| TEXTO DE REFERENCIA |
- - - - - - -
Patria: la metáfora del encierro y la libertad como pura resistencia

Sobre la miniserie basada en la novela Patria, de Fernando Aramburu.

Por Eduardo Balestena

Uno de los canales de cable difunde la miniserie Patria (dirigida por Matías Gueilburt), basada en la novela del mismo nombre, de Fernando Aramburu.

La versión en imagen toma los núcleos centrales de la obra literaria y reproduce su construcción narrativa: el argumento se organiza en distintas secuencias temporales que abarcan las vidas de dos familias, la de la futura víctima y la del futuro etarra, el año clave del asesinato (1990) y el cese de la violencia terrorista de ETA (2011).

Asimismo, toma literal o casi literalmente, muchos diálogos. Sólo la percepción del tiempo en algunas secuencias parece cambiar en la versión filmada, particularmente las prolongadas estadías del etarra Joxe Mari en la clandestinidad.

Desde el punto de vista de su construcción la novela es un mecanismo de precisión.

La metáfora que se impone es la del encierro y funciona de varias maneras: Arantxa –hermana de Joxe Mari- sufre un ictus que a confina a un cuerpo que no le responde.

El resto de los personajes también está signado por el encierro, uno que obedece al opresivo control social de un pueblo –no hay signos topográficos que permitan identificar qué pueblo es, pese a la referencia velada de que se trata de Hernani- que se gobierna por la presión y por el miedo. No hay allí razones, amabilidad, ni gestos solidarios.

El clima, siempre hostil, también es opresivo y los momentos más significativos transcurren bajo la lluvia, que es otro de los elementos propios del encierro.

Unos dominados por el miedo, otros por la ira, otros por el dolor, casi todos los personajes sufren ese encierro.

La otra metáfora central es la de la libertad como estado interior y resistencia: al encierro y al miedo.

Confinada a un cuerpo del cual sólo puede mover un brazo y una mano y dirigir la mirada, Arantxa obra por una determinación interior: a diferencia de otros personajes, es libre dentro de ese confinamiento y obra por una convicción propia.

También lo es la víctima, el Txato, un hombre bueno, casi el único de ese mundo opresivo, que aun aislado y atrapado se resiste a ceder a las amenazas y sigue luchando por su vida. Bittori, su esposa, es la voz de la prudencia primero y de la determinación después.
- - - - - - -
| DATOS DE ORIGEN |
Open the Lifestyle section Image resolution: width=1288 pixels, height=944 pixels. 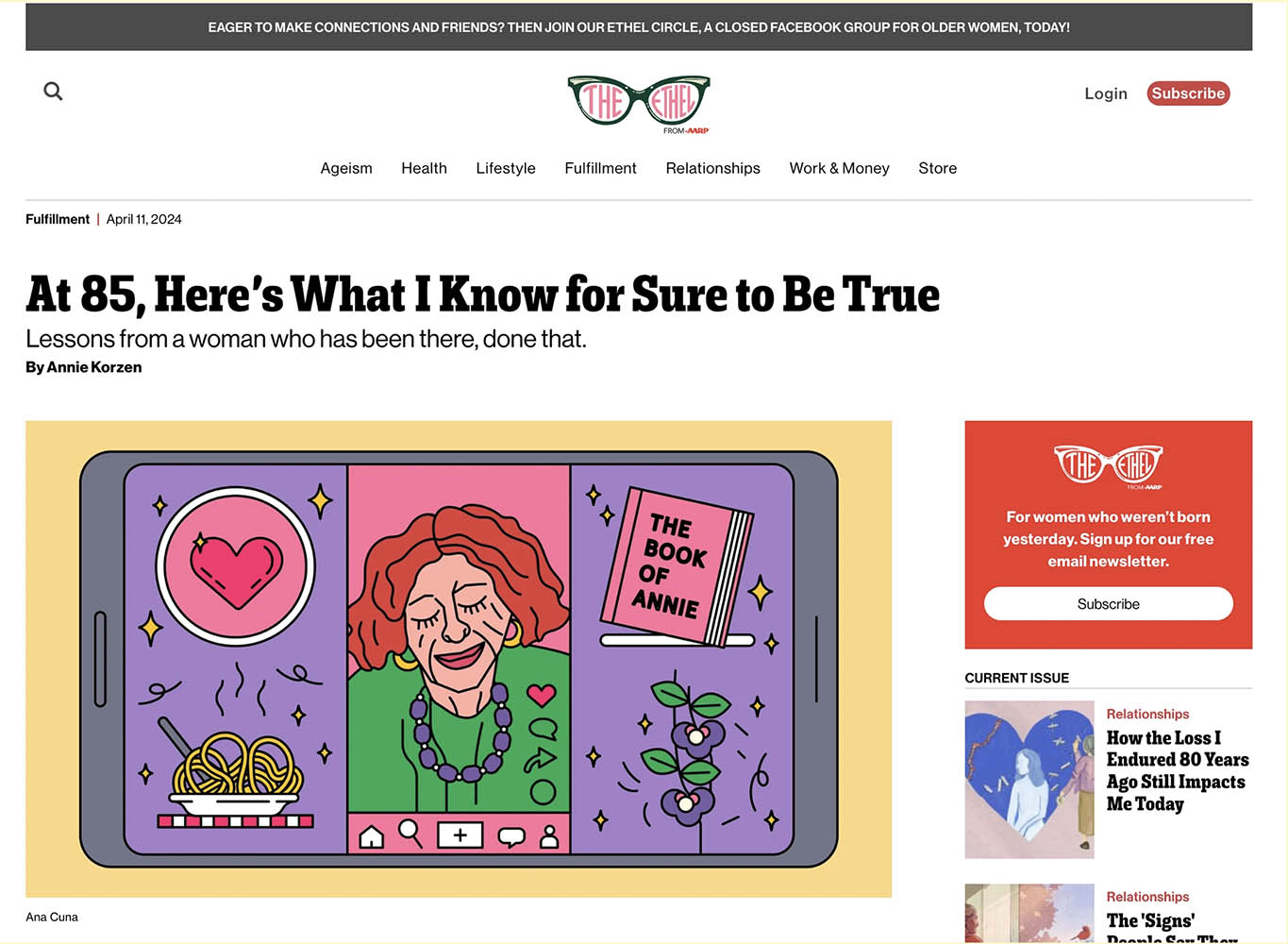(x=506, y=168)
- - - - - - -
| CONSIGNA |
Transcribe del texto sobre Patria el pasaje que va desde "El resto de" hasta "ni gestos solidarios.". Las líneas no tienen relación con el texto sobre Patria.

| RESPUESTA |
El resto de los personajes también está signado por el encierro, uno que obedece al opresivo control social de un pueblo –no hay signos topográficos que permitan identificar qué pueblo es, pese a la referencia velada de que se trata de Hernani- que se gobierna por la presión y por el miedo. No hay allí razones, amabilidad, ni gestos solidarios.